EXERCISE: From the entries below, reproduce exactly the line containing "Task: Tap the Promotion Adjustment help icon", the line containing "Select the layers", and every line in between, with nothing added.

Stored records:
%%
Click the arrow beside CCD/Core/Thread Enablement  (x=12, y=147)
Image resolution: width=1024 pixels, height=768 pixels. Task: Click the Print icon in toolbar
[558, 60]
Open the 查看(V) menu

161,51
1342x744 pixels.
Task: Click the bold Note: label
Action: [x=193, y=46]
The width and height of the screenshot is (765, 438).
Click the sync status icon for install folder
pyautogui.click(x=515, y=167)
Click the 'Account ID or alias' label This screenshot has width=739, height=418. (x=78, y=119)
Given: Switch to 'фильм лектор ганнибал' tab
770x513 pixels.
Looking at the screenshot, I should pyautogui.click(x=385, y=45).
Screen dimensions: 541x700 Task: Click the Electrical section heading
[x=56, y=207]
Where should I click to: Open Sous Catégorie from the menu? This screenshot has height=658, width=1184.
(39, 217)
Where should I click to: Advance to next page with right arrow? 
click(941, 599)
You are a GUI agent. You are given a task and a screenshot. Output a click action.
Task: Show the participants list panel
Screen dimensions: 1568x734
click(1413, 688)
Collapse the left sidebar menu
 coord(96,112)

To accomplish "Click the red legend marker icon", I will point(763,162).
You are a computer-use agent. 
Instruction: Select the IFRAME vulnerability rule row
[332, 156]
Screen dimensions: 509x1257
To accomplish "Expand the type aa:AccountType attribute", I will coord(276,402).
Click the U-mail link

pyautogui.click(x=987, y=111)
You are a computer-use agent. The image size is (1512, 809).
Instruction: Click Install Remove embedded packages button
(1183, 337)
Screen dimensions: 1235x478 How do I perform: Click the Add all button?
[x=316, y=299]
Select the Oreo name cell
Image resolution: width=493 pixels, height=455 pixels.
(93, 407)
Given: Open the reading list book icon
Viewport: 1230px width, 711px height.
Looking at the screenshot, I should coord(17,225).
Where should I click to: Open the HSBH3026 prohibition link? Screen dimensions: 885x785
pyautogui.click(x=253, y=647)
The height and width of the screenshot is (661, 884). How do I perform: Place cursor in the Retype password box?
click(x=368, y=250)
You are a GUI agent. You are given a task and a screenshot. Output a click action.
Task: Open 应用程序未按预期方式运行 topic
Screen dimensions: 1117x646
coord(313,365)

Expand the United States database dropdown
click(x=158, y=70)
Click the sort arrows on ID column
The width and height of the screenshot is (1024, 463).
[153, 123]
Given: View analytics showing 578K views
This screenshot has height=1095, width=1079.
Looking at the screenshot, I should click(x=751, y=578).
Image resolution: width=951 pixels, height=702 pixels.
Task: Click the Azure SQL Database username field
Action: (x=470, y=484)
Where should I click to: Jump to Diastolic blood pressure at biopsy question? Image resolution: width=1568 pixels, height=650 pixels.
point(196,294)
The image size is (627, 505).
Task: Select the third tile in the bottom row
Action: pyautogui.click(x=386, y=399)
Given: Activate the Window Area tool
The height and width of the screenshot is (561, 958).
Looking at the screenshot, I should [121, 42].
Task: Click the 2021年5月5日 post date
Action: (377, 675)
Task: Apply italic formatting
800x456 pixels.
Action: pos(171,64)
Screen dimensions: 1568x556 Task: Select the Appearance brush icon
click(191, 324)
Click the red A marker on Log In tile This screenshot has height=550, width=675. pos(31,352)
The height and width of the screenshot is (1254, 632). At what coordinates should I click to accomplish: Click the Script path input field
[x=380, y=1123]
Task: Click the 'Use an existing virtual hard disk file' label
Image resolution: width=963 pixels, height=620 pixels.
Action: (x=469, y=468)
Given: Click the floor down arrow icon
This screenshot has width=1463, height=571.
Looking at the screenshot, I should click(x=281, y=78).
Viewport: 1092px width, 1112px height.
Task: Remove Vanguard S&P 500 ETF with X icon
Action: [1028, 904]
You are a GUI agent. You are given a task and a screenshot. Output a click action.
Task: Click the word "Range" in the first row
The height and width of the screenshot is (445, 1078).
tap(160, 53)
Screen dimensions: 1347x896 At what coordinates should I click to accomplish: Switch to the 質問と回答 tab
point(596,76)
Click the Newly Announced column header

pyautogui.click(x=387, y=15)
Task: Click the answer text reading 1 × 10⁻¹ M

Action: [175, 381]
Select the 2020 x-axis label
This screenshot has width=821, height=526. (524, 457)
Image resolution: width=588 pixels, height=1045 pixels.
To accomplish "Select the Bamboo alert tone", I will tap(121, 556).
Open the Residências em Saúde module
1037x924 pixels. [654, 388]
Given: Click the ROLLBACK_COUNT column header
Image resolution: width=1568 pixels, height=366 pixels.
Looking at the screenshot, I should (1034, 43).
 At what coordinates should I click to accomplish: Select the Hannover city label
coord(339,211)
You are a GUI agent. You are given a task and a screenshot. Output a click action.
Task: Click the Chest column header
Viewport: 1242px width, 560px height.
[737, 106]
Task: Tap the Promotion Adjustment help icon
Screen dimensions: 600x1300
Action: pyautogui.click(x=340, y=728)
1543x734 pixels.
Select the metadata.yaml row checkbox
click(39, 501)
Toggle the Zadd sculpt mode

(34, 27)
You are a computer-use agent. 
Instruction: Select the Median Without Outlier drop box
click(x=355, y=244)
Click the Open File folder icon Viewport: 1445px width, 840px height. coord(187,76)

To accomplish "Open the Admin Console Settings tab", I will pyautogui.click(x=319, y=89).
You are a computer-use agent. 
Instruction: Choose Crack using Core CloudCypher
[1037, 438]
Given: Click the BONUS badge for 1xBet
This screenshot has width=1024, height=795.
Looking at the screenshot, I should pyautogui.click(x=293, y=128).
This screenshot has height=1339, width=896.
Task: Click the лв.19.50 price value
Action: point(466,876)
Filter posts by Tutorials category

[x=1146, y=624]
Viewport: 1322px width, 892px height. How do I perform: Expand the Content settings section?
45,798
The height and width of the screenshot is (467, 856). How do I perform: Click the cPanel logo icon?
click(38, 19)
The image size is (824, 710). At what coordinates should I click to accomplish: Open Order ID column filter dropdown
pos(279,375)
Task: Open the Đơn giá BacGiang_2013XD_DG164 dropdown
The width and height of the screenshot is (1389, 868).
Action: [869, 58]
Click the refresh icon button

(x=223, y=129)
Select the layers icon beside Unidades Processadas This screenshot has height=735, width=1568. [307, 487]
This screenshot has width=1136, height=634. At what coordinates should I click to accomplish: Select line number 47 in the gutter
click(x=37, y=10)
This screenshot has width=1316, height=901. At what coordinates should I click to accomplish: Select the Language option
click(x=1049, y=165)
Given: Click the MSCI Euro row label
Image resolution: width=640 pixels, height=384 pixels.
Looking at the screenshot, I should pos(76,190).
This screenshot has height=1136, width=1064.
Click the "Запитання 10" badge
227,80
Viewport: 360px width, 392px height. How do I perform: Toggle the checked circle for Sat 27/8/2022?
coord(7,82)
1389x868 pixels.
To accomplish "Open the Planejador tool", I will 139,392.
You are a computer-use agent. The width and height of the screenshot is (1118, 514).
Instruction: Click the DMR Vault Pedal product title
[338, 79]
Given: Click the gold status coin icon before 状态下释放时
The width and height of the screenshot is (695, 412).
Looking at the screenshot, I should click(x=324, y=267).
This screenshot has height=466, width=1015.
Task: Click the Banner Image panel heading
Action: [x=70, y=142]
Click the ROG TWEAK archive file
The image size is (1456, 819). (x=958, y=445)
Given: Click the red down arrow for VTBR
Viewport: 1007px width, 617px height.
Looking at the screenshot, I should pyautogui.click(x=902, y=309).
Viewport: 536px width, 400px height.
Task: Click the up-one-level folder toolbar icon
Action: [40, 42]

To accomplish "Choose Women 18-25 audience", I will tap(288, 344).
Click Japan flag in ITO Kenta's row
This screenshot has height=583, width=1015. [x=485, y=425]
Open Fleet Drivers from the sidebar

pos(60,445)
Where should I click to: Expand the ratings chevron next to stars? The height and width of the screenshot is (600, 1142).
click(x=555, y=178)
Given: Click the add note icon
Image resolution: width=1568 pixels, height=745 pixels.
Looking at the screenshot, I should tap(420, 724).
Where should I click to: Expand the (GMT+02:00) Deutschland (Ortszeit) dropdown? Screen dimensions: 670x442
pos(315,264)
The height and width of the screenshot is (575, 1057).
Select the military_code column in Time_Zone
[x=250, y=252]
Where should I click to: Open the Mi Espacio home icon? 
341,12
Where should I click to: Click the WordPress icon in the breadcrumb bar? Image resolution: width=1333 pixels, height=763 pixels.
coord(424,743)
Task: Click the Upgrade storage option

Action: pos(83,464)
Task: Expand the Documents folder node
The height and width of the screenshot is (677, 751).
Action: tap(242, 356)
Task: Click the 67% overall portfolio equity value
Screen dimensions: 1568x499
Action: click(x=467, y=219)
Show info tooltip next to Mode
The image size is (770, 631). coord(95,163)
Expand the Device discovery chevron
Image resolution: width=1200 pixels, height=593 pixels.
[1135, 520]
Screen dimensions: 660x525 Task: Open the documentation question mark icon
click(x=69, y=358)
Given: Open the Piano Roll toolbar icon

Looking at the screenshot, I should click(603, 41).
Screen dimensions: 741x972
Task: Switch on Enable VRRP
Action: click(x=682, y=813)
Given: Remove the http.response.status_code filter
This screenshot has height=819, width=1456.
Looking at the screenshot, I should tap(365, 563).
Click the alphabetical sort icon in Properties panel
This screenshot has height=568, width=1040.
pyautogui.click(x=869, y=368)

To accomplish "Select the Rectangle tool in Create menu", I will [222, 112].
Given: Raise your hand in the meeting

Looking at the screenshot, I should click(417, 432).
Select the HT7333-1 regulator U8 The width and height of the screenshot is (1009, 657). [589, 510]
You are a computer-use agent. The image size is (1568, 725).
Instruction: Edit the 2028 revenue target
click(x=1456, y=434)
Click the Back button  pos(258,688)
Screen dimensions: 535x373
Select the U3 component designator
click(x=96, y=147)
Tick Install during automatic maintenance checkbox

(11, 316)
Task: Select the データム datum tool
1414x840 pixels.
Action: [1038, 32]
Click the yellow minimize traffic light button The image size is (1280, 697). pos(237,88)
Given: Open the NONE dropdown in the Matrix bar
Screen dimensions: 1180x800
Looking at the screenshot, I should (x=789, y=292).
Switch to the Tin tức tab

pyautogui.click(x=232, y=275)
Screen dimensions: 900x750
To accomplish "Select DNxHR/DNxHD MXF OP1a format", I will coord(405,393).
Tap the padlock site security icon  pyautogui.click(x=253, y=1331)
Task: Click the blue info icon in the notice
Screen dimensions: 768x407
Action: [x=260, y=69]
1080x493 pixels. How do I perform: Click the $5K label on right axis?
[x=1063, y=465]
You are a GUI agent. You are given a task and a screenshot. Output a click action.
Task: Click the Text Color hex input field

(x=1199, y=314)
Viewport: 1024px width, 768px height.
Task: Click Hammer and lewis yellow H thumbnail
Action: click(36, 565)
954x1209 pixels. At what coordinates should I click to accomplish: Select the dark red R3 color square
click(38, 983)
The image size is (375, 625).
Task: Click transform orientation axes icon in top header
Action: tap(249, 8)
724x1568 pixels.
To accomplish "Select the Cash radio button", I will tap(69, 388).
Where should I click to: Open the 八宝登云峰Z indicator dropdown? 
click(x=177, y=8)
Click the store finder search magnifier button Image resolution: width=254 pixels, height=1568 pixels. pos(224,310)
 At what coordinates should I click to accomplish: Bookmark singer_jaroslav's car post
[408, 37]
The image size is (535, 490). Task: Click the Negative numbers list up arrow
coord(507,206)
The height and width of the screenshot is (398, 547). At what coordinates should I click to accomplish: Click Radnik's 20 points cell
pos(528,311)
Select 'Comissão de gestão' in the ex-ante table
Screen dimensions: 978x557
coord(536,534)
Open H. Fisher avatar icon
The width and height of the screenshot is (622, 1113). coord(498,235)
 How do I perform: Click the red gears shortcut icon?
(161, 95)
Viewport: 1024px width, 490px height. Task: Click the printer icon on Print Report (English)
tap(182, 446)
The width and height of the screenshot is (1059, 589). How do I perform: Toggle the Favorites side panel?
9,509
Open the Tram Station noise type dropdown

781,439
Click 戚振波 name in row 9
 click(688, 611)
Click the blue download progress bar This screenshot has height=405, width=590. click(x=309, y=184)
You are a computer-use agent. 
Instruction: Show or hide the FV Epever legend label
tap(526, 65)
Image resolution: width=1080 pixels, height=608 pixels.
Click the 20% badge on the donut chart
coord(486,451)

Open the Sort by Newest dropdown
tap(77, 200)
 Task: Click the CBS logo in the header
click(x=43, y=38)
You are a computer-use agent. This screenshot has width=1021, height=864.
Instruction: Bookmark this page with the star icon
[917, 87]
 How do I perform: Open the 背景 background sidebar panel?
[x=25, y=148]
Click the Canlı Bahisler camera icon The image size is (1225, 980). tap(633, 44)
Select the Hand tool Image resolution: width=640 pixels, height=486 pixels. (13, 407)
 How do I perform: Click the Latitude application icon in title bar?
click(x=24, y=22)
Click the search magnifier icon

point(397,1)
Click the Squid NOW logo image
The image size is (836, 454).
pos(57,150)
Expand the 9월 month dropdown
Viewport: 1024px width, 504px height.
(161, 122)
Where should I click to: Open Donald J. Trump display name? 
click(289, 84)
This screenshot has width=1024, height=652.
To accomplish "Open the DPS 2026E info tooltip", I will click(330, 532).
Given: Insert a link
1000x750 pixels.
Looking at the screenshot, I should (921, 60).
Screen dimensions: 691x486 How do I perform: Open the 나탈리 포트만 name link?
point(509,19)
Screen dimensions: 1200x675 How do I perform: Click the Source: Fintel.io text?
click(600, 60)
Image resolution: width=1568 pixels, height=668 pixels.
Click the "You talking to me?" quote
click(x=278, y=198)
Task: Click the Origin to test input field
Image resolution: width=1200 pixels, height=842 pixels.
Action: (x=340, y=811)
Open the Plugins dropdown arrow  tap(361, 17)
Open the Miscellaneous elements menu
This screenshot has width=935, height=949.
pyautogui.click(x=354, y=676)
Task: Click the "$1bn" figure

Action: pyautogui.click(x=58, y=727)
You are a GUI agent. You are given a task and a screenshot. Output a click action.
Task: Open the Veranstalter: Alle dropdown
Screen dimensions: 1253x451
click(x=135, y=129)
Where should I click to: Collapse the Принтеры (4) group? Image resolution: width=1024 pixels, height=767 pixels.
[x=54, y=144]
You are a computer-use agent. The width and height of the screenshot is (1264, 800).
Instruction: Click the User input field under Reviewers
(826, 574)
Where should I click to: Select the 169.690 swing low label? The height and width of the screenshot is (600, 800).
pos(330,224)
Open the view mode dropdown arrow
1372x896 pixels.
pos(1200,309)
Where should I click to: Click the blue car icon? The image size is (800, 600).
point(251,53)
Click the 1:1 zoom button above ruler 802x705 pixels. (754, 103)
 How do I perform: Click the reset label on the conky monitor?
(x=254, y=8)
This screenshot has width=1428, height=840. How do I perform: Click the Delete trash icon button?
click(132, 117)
%%
EXERCISE RESULT:
Task: Tap the Promotion Adjustment help icon
Screen dimensions: 600x1300
Action: pyautogui.click(x=340, y=728)
1543x734 pixels.
Select the metadata.yaml row checkbox
click(39, 501)
Toggle the Zadd sculpt mode

(34, 27)
You are a computer-use agent. 
Instruction: Select the Median Without Outlier drop box
click(x=355, y=244)
Click the Open File folder icon Viewport: 1445px width, 840px height. coord(187,76)

To accomplish "Open the Admin Console Settings tab", I will pyautogui.click(x=319, y=89).
You are a computer-use agent. 
Instruction: Choose Crack using Core CloudCypher
[1037, 438]
Given: Click the BONUS badge for 1xBet
This screenshot has width=1024, height=795.
Looking at the screenshot, I should pyautogui.click(x=293, y=128).
This screenshot has height=1339, width=896.
Task: Click the лв.19.50 price value
Action: point(466,876)
Filter posts by Tutorials category

[x=1146, y=624]
Viewport: 1322px width, 892px height. How do I perform: Expand the Content settings section?
45,798
The height and width of the screenshot is (467, 856). How do I perform: Click the cPanel logo icon?
click(38, 19)
The image size is (824, 710). At what coordinates should I click to accomplish: Open Order ID column filter dropdown
pos(279,375)
Task: Open the Đơn giá BacGiang_2013XD_DG164 dropdown
The width and height of the screenshot is (1389, 868).
Action: [869, 58]
Click the refresh icon button

(x=223, y=129)
Select the layers icon beside Unidades Processadas This screenshot has height=735, width=1568. [307, 487]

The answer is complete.